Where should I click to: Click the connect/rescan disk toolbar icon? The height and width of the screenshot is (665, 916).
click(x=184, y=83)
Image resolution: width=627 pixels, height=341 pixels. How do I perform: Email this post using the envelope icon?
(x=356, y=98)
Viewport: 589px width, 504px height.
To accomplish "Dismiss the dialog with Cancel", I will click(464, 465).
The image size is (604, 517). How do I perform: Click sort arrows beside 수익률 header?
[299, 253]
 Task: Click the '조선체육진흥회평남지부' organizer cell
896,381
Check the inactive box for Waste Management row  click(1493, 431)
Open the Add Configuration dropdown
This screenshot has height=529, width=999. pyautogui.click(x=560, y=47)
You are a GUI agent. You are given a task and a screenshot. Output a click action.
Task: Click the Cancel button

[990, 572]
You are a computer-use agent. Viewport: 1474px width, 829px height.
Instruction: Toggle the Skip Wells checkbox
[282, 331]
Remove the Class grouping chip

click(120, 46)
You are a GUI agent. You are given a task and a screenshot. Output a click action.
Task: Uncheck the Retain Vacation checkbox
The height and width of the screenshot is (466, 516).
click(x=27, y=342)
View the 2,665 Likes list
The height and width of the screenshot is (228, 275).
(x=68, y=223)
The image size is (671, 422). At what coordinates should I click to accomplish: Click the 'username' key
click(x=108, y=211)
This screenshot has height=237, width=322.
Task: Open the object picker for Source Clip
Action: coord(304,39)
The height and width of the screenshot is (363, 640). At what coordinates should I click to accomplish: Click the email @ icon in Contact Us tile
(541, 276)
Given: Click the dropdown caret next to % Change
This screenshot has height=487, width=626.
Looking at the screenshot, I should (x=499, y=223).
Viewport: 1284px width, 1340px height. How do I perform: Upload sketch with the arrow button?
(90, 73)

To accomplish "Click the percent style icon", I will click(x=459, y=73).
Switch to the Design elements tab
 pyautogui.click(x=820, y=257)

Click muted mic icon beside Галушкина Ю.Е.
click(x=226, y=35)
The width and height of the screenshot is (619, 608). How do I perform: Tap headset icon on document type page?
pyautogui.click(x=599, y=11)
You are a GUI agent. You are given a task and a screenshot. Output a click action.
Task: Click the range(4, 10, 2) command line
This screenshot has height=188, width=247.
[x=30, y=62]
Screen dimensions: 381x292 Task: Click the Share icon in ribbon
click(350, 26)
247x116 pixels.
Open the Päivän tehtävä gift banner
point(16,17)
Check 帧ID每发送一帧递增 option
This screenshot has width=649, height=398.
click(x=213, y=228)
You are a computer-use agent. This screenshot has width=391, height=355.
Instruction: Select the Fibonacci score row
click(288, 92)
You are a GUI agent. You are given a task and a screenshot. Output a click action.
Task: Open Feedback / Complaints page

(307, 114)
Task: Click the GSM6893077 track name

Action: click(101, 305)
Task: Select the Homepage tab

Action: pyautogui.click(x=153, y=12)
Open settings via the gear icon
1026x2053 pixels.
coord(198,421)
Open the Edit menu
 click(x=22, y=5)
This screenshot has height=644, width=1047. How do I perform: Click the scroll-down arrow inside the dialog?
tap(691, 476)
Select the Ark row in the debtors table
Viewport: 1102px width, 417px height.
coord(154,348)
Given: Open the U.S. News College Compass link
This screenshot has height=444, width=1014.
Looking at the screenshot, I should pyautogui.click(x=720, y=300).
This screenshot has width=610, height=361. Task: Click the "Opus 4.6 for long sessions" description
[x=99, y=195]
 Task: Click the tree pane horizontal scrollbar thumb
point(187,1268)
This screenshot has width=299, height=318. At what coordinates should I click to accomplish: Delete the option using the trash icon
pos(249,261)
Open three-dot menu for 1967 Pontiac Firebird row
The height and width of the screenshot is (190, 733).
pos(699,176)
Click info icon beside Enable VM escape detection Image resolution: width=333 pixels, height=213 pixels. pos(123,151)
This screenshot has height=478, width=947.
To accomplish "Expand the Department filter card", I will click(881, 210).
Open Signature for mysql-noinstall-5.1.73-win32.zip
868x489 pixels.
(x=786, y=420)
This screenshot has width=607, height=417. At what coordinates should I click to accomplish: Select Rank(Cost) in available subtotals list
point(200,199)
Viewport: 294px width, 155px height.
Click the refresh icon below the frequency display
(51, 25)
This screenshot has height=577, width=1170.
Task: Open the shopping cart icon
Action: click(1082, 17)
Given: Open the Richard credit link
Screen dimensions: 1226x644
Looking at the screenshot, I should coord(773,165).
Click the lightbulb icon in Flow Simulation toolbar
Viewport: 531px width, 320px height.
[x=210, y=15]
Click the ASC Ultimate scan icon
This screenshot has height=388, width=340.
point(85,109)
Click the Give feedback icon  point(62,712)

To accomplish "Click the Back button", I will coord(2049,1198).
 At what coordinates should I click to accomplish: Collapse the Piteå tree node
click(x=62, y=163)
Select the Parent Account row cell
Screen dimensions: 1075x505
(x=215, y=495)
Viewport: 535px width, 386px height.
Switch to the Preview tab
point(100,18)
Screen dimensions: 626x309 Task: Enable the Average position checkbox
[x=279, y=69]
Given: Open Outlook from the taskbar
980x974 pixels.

Challenge | Swap "envelope icon" for "mail icon" in the lines from the start of the records through the line containing "will click(464, 465).", inclusive, and reproduce only those lines with nothing else altered.

Solution to this problem |
Where should I click to: Click the connect/rescan disk toolbar icon? The height and width of the screenshot is (665, 916).
click(x=184, y=83)
Image resolution: width=627 pixels, height=341 pixels. How do I perform: Email this post using the mail icon?
(x=356, y=98)
Viewport: 589px width, 504px height.
To accomplish "Dismiss the dialog with Cancel", I will click(464, 465).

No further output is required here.